▸ Written request
Return, verbatim, the rows beginning with the one that contains "Click the Reload" and continuing through the one that contains "[x=18, y=326]", including both of those rows.

>> BEGIN Excerpted data

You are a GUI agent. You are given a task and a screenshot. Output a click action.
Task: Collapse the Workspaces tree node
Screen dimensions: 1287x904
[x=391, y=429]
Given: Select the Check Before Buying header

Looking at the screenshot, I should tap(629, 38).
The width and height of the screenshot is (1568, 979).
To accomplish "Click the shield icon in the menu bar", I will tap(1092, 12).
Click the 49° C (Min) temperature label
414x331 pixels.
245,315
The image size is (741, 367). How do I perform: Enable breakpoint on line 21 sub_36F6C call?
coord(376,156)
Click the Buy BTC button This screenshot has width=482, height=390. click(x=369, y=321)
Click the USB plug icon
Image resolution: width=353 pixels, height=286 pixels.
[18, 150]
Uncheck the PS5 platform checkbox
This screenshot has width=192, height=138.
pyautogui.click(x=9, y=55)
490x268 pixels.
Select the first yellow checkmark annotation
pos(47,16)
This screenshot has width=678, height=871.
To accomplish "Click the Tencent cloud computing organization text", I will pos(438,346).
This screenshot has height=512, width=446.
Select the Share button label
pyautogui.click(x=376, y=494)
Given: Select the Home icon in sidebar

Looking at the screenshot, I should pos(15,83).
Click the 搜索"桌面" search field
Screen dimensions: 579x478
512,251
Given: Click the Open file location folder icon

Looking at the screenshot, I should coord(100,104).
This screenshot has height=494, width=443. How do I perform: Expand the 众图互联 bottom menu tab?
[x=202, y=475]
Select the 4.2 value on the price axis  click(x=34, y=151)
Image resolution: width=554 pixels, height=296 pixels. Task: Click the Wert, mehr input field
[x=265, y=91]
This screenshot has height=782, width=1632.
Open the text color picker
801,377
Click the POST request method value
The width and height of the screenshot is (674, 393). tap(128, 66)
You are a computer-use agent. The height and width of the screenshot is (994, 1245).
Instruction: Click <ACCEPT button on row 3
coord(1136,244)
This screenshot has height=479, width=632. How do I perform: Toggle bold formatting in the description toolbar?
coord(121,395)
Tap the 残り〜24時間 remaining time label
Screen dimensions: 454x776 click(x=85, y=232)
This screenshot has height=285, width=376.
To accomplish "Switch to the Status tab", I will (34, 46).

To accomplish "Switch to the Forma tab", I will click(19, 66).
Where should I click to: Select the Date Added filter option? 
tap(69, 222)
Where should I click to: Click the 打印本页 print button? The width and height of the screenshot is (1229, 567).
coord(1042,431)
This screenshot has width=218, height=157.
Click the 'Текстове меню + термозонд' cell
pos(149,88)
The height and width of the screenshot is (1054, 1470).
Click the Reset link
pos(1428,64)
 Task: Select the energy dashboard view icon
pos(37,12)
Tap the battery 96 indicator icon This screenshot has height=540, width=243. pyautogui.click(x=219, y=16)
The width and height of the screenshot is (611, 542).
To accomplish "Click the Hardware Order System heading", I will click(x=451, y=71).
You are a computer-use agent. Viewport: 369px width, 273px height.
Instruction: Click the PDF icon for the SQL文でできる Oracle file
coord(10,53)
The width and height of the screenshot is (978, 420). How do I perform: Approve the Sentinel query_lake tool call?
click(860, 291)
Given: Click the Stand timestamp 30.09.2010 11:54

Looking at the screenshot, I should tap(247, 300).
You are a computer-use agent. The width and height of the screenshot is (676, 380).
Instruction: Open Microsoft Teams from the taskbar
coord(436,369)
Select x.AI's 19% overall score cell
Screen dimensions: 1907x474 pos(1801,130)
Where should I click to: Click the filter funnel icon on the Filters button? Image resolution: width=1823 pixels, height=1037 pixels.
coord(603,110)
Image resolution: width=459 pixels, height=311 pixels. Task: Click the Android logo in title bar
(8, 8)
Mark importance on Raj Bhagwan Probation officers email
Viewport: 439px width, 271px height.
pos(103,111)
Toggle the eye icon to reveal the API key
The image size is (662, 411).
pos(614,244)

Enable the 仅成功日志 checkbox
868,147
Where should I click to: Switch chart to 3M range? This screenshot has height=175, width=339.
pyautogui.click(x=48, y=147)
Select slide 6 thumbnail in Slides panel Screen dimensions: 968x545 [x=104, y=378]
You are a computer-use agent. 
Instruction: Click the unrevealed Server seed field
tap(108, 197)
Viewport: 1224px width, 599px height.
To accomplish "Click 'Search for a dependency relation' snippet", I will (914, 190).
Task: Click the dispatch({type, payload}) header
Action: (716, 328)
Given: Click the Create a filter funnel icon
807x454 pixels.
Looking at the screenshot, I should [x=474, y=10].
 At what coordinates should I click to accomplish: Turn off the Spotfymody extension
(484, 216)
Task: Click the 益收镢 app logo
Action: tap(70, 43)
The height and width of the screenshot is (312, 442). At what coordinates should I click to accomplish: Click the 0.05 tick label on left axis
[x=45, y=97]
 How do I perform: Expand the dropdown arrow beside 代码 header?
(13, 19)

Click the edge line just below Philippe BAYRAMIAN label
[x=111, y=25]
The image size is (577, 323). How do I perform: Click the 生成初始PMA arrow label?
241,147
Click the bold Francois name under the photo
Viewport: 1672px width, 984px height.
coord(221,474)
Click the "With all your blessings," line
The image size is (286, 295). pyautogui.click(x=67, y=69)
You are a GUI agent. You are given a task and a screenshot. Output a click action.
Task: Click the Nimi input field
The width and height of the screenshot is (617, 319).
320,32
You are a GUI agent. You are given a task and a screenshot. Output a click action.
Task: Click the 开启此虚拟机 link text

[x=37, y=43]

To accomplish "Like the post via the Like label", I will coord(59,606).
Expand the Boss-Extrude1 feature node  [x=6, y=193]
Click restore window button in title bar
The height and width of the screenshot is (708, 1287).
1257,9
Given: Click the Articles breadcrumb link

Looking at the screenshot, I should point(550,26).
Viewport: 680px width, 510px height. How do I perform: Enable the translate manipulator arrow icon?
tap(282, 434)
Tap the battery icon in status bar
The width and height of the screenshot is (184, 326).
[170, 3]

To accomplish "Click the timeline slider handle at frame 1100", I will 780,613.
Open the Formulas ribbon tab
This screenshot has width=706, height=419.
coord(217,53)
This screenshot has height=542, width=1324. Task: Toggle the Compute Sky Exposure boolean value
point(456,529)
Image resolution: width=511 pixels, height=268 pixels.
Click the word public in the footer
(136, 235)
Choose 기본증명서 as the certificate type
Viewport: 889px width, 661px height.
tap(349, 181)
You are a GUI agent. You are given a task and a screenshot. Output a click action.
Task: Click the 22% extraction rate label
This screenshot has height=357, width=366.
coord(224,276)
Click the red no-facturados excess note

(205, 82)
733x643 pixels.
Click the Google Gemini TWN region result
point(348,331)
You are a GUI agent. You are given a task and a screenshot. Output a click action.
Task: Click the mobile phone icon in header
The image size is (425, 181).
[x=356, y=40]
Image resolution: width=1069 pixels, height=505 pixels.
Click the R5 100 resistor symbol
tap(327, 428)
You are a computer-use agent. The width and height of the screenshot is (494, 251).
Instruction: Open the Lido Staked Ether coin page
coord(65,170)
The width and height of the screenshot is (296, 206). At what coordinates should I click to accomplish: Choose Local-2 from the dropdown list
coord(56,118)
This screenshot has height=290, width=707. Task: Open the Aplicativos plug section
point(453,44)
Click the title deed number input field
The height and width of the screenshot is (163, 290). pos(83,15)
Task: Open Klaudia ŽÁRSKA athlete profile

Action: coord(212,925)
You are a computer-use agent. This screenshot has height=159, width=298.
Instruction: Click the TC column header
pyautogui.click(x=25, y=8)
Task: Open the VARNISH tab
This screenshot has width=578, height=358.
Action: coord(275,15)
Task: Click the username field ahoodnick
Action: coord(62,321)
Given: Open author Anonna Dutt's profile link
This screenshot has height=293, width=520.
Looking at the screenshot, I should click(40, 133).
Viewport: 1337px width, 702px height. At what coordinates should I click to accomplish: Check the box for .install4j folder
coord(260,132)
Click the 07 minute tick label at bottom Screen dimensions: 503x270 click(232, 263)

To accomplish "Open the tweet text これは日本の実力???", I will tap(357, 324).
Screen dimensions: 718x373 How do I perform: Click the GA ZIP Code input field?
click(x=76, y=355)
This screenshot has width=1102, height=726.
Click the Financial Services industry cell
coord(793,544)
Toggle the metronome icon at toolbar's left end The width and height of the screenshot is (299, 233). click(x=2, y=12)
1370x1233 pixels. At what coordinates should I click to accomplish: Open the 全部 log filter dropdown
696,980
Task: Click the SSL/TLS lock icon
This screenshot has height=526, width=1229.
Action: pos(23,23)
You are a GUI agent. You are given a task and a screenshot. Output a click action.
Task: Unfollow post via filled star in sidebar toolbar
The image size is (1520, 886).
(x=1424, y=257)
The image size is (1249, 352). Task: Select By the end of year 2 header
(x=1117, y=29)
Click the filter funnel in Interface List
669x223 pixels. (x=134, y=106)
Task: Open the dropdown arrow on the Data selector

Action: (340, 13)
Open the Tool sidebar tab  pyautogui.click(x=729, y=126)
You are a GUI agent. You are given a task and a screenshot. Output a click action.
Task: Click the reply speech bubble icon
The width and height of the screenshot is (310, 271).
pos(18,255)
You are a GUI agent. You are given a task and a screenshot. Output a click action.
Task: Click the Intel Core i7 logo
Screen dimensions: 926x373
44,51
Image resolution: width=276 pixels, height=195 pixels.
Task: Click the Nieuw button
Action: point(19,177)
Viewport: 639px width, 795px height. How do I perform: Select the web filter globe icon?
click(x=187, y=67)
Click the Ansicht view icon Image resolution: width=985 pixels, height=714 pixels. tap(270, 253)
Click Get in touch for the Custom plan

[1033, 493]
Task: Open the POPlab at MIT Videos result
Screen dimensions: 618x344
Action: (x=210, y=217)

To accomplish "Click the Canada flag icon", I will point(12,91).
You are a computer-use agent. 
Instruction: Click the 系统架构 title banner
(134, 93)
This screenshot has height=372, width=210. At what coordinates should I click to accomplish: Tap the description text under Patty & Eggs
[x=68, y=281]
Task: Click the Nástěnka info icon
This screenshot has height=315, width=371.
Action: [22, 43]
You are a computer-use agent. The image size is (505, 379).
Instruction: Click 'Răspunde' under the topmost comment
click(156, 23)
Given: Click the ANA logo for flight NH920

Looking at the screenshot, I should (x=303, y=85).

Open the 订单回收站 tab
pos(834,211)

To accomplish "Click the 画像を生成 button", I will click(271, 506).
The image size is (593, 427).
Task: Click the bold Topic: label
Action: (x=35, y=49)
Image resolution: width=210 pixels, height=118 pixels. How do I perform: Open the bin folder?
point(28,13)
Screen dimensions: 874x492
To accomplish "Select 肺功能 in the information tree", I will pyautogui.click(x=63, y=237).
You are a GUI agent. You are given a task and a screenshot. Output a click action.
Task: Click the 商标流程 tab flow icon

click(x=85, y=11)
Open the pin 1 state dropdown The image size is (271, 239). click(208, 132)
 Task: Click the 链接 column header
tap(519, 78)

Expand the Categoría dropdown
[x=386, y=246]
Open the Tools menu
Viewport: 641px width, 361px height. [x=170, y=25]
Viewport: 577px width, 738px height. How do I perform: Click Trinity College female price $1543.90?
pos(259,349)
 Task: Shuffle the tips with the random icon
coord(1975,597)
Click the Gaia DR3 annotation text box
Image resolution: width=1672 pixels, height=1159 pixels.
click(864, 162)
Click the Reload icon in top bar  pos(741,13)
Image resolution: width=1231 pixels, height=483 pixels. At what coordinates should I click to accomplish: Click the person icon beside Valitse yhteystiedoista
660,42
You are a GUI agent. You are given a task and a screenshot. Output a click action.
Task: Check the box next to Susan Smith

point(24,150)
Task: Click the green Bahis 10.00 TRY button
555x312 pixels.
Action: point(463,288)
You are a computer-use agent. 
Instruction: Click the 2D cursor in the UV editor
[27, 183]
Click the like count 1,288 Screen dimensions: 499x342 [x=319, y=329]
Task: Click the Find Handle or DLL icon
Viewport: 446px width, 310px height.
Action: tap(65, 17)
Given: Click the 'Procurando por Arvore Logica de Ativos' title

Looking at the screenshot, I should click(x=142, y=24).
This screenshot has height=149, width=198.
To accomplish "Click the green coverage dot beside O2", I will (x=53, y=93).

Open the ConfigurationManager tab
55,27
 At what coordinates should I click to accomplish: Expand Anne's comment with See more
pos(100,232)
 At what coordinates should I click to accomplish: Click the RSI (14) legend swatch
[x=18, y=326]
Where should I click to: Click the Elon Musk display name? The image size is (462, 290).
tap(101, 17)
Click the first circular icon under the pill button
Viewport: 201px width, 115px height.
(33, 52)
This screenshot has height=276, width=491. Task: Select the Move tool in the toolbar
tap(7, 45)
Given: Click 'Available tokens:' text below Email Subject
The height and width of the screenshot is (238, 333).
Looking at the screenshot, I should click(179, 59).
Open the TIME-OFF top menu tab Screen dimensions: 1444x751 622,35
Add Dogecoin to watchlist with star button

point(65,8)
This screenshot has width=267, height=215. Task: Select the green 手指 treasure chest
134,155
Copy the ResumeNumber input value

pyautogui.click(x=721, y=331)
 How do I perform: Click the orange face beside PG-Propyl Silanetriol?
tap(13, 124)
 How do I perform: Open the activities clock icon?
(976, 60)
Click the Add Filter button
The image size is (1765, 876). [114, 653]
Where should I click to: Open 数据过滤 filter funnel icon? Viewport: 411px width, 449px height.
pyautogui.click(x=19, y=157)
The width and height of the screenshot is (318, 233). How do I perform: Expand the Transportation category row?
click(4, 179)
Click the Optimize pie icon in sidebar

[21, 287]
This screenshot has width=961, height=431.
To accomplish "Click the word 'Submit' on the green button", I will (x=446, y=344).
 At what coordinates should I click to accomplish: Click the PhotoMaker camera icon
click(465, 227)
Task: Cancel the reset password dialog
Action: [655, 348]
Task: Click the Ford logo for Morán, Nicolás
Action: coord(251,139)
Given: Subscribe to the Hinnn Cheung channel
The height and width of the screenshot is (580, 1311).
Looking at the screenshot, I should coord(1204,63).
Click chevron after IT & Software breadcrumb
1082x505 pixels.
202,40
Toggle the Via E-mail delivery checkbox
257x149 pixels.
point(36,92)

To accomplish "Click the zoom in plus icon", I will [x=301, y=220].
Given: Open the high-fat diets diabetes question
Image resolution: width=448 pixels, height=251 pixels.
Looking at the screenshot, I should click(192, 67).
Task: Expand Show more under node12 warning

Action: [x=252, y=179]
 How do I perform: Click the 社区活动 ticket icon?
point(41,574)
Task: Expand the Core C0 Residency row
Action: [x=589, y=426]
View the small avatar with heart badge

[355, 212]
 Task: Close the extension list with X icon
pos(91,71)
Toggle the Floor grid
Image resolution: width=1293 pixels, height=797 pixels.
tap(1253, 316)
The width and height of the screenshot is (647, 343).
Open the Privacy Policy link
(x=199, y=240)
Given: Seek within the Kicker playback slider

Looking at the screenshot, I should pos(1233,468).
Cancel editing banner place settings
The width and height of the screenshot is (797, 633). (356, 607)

>> END Excerpted data

▸ Answer for this exercise
Click the Reload icon in top bar  pos(741,13)
Image resolution: width=1231 pixels, height=483 pixels. At what coordinates should I click to accomplish: Click the person icon beside Valitse yhteystiedoista
660,42
You are a GUI agent. You are given a task and a screenshot. Output a click action.
Task: Check the box next to Susan Smith

point(24,150)
Task: Click the green Bahis 10.00 TRY button
555x312 pixels.
Action: point(463,288)
You are a computer-use agent. 
Instruction: Click the 2D cursor in the UV editor
[27, 183]
Click the like count 1,288 Screen dimensions: 499x342 [x=319, y=329]
Task: Click the Find Handle or DLL icon
Viewport: 446px width, 310px height.
Action: tap(65, 17)
Given: Click the 'Procurando por Arvore Logica de Ativos' title

Looking at the screenshot, I should click(x=142, y=24).
This screenshot has height=149, width=198.
To accomplish "Click the green coverage dot beside O2", I will (x=53, y=93).

Open the ConfigurationManager tab
55,27
 At what coordinates should I click to accomplish: Expand Anne's comment with See more
pos(100,232)
 At what coordinates should I click to accomplish: Click the RSI (14) legend swatch
[x=18, y=326]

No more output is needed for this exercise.